What is the name of this strategy?

Discussion in 'Options' started by jorgeamado88, Jun 14, 2011.

  1. Selling IV before earnings:

    Buy 1 Nov 15 CALL
    Sell 1 Aug 15 CALL
    Buy 1 Nov 15 PUT
    Sell 1 Aug 15 PUT

    and then buying it back a few days after the stock has settled.

    With 15 being ATM.
  2. MTE


    Double calendar spread, aka straddle swap.
  3. logic is to profit from selling very high IV near earnings. however since you buy a nov 15 straddle, you will have to pay lots of premium. (options you buy are much longer term). to decrease premium paid, sometimes they buy nov strangle such as buy nov 16 call and buy nov 16 put. (slightly off-strikes)
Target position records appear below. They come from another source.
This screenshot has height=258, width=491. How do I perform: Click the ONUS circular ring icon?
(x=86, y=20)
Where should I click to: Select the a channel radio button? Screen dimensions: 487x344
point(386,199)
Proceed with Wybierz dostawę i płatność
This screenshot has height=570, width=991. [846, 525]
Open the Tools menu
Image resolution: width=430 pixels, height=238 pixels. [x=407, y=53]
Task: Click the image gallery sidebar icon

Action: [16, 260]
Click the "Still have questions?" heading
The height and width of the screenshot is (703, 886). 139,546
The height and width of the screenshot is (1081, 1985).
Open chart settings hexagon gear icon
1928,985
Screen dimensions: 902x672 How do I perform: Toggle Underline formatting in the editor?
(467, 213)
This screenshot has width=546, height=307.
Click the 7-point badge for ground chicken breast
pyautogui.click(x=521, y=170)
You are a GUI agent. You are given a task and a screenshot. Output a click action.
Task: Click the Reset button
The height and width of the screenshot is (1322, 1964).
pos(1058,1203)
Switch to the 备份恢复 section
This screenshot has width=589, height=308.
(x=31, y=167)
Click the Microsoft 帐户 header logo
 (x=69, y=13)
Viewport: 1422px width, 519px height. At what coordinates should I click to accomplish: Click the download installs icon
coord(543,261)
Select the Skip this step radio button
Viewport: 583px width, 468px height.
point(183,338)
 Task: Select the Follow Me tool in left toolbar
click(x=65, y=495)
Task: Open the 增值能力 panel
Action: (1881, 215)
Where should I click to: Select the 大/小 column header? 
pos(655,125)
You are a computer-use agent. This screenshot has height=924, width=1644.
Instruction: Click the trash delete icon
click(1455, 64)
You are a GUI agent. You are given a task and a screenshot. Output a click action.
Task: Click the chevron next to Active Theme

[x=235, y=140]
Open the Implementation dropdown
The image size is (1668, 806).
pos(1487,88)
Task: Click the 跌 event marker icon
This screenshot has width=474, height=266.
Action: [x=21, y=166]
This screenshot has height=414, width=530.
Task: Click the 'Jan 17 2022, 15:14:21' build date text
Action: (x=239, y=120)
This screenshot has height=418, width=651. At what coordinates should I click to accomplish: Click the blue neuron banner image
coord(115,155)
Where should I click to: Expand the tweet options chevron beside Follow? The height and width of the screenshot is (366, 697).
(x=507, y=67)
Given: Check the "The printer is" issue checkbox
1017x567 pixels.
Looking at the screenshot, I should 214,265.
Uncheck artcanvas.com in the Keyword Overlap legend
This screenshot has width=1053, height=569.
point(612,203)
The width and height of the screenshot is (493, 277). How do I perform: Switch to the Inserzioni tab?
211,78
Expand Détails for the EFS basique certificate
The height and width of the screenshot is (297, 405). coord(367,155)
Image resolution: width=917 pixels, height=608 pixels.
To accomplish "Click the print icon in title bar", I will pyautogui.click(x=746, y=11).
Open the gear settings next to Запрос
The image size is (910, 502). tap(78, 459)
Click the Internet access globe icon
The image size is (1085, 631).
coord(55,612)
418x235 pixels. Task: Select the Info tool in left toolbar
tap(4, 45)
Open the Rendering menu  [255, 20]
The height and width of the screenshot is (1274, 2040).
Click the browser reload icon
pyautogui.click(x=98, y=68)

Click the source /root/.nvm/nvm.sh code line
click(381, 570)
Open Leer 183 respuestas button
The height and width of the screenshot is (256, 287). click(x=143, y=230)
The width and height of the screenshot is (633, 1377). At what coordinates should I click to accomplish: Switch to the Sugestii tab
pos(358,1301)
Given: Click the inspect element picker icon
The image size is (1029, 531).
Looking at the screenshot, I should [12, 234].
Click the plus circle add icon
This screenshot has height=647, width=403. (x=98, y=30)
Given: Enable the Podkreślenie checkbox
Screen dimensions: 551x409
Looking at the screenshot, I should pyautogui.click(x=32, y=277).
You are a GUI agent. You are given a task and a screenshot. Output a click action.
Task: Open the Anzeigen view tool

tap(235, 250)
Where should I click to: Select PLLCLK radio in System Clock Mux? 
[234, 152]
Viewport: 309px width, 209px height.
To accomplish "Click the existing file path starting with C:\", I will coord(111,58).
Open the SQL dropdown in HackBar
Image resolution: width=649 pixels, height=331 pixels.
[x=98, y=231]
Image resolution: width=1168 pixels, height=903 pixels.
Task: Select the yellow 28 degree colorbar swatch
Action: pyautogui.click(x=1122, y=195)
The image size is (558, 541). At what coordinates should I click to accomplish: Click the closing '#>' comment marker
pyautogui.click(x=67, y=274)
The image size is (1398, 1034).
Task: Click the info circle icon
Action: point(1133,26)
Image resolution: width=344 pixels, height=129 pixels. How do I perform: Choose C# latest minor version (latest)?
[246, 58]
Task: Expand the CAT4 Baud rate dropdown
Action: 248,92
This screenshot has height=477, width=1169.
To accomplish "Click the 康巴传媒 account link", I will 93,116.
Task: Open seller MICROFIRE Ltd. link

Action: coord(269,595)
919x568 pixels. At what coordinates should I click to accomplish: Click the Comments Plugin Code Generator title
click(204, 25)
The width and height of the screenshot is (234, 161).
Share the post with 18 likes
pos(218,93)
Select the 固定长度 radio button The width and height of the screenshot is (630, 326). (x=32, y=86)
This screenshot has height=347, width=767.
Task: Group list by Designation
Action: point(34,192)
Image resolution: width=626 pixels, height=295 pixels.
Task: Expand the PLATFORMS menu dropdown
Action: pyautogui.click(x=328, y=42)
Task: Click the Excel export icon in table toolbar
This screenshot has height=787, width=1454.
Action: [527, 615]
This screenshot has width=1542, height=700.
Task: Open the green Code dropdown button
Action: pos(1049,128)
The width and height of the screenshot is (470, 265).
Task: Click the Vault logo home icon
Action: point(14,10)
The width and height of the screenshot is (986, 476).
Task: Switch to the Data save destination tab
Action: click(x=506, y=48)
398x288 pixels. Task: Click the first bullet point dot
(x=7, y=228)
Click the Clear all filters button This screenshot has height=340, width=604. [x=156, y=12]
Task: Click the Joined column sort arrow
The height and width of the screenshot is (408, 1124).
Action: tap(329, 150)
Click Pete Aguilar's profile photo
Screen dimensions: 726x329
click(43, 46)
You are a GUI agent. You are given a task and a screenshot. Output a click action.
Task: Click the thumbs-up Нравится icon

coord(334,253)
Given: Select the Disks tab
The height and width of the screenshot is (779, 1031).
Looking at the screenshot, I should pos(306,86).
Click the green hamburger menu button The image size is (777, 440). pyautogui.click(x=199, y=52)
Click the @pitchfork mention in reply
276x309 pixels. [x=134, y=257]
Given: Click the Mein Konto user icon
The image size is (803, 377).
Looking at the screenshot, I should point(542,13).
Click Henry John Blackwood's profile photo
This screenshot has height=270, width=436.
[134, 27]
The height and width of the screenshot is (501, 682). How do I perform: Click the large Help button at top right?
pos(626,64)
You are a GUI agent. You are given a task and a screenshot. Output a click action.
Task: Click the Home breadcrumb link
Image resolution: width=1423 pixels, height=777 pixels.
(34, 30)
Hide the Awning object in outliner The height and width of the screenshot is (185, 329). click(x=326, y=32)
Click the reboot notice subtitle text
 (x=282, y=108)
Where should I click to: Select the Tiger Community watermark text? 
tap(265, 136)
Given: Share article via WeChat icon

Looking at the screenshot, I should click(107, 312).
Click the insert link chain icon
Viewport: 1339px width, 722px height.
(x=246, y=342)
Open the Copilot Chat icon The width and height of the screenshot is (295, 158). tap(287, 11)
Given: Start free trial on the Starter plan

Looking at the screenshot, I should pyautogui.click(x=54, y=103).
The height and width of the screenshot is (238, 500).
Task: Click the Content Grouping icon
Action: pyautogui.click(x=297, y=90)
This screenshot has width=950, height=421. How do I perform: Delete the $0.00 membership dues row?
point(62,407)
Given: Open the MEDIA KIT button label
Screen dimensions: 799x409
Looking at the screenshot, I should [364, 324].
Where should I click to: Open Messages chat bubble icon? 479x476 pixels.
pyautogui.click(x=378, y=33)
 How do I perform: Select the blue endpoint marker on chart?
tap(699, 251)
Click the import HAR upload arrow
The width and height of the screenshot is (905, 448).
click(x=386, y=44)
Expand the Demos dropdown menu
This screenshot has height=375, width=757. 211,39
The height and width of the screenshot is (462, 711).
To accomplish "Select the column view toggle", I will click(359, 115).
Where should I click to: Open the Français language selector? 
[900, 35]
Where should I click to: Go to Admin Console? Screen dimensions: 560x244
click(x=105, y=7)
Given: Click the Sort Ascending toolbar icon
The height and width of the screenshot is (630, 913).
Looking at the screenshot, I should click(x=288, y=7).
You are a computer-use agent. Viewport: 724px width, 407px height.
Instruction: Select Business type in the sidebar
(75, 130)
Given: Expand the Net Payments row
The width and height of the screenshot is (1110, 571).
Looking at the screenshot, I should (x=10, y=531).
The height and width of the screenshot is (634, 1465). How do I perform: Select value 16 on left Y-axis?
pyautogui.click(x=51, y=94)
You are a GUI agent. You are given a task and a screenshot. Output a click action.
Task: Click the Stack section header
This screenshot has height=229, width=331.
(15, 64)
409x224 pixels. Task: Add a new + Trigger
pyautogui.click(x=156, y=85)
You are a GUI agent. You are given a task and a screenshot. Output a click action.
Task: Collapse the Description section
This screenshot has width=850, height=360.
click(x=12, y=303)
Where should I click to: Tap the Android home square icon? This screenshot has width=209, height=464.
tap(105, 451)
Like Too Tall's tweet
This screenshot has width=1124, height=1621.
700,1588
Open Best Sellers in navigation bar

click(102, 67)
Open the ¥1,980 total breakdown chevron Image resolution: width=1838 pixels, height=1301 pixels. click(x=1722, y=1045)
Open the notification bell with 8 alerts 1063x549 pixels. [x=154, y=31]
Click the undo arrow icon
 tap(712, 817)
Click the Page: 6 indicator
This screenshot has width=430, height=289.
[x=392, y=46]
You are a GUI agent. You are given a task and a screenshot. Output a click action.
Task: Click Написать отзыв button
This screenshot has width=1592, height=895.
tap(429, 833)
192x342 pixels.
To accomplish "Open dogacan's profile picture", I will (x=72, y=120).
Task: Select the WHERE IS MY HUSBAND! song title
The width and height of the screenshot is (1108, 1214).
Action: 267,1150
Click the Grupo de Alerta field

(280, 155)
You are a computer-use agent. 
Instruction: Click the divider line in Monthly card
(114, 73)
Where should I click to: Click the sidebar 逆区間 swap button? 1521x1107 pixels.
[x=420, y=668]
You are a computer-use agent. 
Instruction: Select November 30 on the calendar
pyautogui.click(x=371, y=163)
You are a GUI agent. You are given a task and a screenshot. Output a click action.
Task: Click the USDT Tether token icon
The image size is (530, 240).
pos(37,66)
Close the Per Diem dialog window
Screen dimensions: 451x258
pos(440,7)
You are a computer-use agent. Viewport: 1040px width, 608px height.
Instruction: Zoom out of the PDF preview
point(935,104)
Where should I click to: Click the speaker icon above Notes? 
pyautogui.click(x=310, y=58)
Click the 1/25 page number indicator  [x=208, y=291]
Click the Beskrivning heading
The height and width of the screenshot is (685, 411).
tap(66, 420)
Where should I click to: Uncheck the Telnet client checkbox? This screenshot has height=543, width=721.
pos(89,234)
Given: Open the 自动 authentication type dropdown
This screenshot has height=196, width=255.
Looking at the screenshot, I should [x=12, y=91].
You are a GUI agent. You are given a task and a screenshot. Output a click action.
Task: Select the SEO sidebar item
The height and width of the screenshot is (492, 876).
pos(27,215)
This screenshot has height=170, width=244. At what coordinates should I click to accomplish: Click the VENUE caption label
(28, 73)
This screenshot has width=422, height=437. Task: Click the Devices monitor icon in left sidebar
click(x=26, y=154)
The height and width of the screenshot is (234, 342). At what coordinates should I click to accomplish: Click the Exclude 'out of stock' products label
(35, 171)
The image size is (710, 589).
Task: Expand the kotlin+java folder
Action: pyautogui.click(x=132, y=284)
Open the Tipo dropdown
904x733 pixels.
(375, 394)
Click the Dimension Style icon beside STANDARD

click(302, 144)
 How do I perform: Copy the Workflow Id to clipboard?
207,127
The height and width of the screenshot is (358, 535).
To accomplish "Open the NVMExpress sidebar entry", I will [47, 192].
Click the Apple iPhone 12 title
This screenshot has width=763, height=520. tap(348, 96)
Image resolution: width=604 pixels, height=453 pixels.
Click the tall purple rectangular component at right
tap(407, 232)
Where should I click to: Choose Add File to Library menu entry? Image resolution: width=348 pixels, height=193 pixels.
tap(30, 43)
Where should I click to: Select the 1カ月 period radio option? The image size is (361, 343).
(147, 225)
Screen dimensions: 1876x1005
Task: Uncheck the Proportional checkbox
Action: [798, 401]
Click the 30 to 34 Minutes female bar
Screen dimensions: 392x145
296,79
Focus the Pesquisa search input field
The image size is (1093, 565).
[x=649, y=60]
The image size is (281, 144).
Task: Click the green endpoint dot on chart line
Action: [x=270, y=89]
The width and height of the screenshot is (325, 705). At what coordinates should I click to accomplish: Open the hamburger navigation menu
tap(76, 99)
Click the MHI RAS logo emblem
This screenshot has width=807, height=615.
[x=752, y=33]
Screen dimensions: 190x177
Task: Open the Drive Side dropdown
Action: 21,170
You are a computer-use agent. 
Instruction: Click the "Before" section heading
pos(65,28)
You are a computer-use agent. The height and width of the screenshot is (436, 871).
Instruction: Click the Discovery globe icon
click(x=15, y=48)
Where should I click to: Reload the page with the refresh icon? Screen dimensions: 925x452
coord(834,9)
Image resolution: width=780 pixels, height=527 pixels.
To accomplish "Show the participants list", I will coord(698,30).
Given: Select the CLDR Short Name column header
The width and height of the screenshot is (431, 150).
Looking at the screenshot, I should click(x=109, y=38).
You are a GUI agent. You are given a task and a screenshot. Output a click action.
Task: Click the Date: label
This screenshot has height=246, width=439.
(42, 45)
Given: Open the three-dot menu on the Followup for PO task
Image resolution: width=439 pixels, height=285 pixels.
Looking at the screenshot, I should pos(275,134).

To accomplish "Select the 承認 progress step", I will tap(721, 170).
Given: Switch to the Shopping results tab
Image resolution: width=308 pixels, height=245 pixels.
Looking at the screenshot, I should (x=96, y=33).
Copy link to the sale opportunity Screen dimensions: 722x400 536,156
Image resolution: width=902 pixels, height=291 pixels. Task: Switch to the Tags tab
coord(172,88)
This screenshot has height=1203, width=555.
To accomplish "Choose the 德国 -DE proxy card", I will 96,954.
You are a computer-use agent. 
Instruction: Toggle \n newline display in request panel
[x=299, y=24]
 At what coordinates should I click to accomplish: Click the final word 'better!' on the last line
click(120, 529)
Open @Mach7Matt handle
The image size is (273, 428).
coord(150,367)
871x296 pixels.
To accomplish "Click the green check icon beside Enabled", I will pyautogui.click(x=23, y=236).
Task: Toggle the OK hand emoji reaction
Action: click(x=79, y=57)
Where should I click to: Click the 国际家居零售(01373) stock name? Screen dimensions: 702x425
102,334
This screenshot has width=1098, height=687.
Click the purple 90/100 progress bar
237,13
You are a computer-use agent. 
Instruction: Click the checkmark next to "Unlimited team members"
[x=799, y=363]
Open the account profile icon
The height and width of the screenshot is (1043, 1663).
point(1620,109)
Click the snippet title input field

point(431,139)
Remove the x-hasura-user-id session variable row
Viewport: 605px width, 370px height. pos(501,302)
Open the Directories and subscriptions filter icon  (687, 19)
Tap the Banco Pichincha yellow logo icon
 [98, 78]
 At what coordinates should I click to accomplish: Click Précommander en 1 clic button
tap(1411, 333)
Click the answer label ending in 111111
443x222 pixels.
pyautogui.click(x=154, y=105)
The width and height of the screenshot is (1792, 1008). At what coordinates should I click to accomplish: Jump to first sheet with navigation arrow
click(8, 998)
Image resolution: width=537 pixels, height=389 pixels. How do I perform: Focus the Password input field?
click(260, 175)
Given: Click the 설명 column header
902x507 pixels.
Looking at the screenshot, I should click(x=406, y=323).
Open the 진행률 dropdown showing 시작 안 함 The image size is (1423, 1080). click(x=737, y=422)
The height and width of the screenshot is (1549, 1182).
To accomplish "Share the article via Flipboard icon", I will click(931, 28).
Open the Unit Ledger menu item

    ideal scenario should be no earnings surprises, short term IV crashes, short AUG straddle is bought back with a handsome profit or let expire, purchased NOV straddle (or strangle) is sold with very little loss.
  4. AMA


    Whenever dealing with these kind of positions that have more legs than a centipede, you have to be very mindful of commissions and bid/ask spreads.

    Paper trading this stuff, you don't have to deal with the reality of actually getting a fill at an attractive price when entering & exiting. Doing it for real is an entirely different ballgame.

    Translation: things better go your way significantly to make up for commissions and bid/ask spread.
  5. made an error. last part of first paragraph should be "...buy nov 16 call and buy nov 14 put. (slightly off-strikes)"

    also while trying to enter/exit position, make sure you are not giving orders for individual option positions but option combinations. such as try to buy AUG 15 straddle. this way you will enjoy smaller bid/ask spreads and less exposure to execution risk.